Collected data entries
▶

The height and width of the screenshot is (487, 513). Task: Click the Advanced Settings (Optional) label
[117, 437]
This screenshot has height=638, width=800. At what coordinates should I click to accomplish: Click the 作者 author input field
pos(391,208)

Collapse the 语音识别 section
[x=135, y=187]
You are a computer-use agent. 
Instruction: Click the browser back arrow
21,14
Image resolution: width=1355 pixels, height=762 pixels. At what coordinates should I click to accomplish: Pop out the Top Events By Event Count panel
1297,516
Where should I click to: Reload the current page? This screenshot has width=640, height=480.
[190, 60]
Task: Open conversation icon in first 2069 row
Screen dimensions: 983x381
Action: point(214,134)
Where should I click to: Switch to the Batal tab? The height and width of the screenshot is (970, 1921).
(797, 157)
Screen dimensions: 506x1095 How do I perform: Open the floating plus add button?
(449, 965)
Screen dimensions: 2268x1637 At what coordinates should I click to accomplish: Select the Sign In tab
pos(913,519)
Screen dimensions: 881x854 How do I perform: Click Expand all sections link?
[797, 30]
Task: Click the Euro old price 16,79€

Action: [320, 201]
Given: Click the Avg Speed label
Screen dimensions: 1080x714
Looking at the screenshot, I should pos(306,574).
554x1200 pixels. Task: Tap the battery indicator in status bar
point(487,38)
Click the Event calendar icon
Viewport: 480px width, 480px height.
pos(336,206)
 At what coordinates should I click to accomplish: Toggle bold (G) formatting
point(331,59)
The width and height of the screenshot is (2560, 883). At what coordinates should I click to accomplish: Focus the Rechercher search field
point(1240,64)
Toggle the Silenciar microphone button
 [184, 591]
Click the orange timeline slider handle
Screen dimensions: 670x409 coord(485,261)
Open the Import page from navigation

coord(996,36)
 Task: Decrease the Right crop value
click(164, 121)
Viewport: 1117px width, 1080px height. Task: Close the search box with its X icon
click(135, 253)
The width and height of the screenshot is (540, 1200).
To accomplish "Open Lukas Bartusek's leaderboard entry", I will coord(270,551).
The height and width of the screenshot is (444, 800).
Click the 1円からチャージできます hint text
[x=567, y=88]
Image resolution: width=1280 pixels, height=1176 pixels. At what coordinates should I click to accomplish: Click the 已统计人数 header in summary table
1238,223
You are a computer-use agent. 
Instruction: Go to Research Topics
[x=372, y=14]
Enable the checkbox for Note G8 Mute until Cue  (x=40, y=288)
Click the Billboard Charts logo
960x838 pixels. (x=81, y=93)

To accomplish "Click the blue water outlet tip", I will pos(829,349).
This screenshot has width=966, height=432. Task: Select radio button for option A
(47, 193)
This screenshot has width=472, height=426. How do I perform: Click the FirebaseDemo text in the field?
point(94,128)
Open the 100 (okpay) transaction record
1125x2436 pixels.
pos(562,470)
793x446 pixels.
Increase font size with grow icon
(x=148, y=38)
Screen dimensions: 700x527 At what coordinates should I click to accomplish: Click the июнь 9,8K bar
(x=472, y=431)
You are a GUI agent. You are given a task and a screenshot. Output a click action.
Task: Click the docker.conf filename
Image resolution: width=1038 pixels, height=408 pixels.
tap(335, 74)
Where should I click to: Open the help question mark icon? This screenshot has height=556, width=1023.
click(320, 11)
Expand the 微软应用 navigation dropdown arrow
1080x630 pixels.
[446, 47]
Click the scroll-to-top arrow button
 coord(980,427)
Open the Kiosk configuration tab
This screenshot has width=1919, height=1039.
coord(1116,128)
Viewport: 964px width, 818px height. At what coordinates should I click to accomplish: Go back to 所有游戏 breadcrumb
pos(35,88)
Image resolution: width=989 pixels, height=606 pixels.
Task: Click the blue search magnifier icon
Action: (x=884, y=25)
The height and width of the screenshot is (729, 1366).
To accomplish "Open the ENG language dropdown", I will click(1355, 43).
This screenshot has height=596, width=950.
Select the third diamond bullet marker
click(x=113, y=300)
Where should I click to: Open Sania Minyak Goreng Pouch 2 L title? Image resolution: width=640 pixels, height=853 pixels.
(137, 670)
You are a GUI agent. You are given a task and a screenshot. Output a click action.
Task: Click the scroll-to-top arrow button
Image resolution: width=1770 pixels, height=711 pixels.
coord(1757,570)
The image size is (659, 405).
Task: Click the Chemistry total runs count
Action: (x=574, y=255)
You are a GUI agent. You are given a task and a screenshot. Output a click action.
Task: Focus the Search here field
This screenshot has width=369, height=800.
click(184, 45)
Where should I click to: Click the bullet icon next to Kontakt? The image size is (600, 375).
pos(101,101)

◀

PROBLEM DETAILS
Work out how many lines in the entries contain the string "dropdown", then reply with that number and nothing more.

RESPONSE BOX
2